The day of my high school graduation felt so surreal—I had accomplished what had for most of my life seemed impossible. I had graduated high school and was fortunate enough to have secured a full ride to my dream school. I beamed with joy and pride as I turned my tassel alongside my friends, and in that moment I felt nearly invincible, as if I had achieved my very own fairy tale ending.
However, as the cliché line from multiple high school graduation speeches goes, it was merely the beginning of another chapter.
For my close friends and I, being a first-generation college student goes side by side with our Hispanic heritage. Most of our parents struggle with the language barrier and the differences between the education system here and where they grew up. This summer we quickly realized that the hardships that accompany being the first in your family to go off to college had not stayed behind in the days of the college and scholarship application process. Indeed, they have followed us to the moments that we face now as we prepare to begin our freshman year. Moments where we have to send in paperwork for financial aid, student health insurance and other administrative rules and procedures that have to take place before move-in day.

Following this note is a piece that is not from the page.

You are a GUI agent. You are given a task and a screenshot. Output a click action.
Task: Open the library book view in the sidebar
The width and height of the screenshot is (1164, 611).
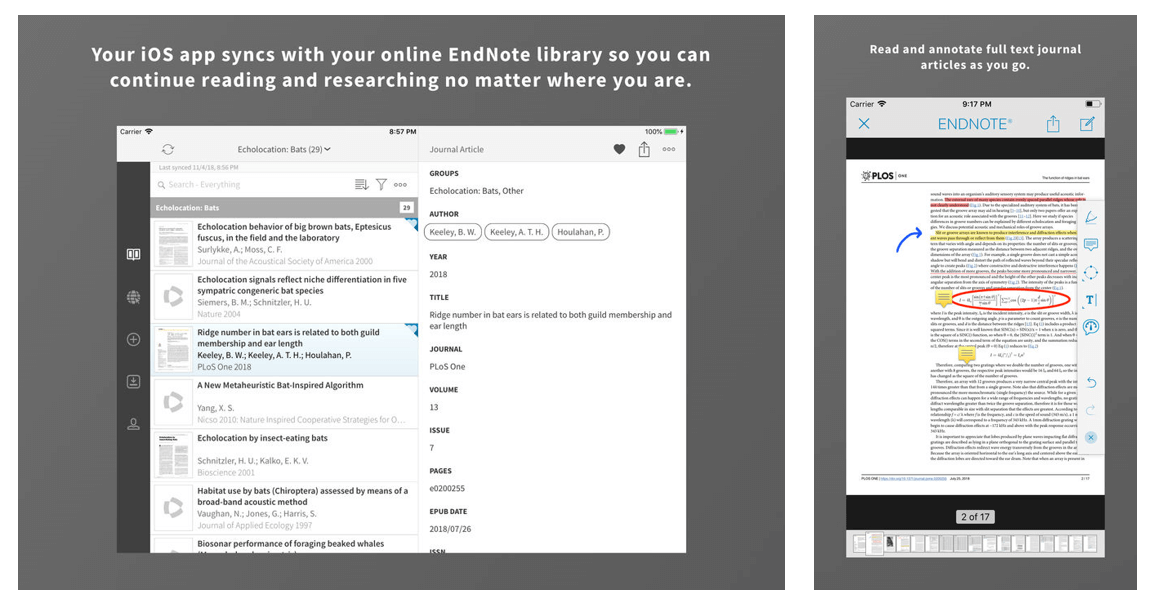[x=133, y=253]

We understand that our parents would gladly help us with the paperwork if they could, and though by now we have come to terms with the fact that we simply face a little more responsibility than our peers as we navigate our way towards a better future, I know that there are still times when we wish we could turn to them for advice.
It is something that mostly goes by unspoken of, because perhaps we feel that allowing ourselves to “complain” about our situation is ungrateful when our parents have loved and supported us in the ways they could. But I’m allowing myself to admit that there have been moments when I felt distanced from my parents because I wasn’t able to explain well enough or they weren’t able to understand well enough what I was going through or dealing with as I tried to navigate a system that wasn’t exactly built for people like me, and I think that's normal.
After all, being a first generation college student isn’t just about the success story that seems like it’s forced to be. By simply identifying yourself as a first-generation college student it is automatically implied that you succeeded and persevered, and while those things might be true, the painting of things as success stories sometimes overshadows the fact that the story isn’t over and that the struggle continues.
When I identify myself as a first-generation college student, I think of myself trying to explain to my parents what AP classes and ACT tests were. I think of the members of my community who told my parents to “not be fooled” by my apparent academic success, that college had been impossible for their kids and would be impossible for me too. I think of the late nights where I was the only one awake in the house, with a throbbing headache as I tried to fill out my CSS Profile.
I say these things not because I want sympathy or praise, but because I feel that sometimes the label of “first-gen” is glamorized in a way that takes away from the actual stories of students. With every statistic from an institution that boasts of having a certain number of first-gens, the differing stories and obstacles faced by those students is compiled into a single number.
Our journeys are just beginning, but I know that my friends and I will continue to face countless obstacles as we continue to make our way through a path that is mostly unknown territory for us. We will face those new obstacles with the same resilience and determination that allowed us to overcome the ones we had to face to get to this point. We will reach out to each other from Durham to Chapel-Hill, to Greensboro and Greenville, to Raleigh and Philadelphia and Virginia, the places where we have spread ourselves out to obtain higher education, expanding the web of support that we weaved together throughout the hardest moments of high school.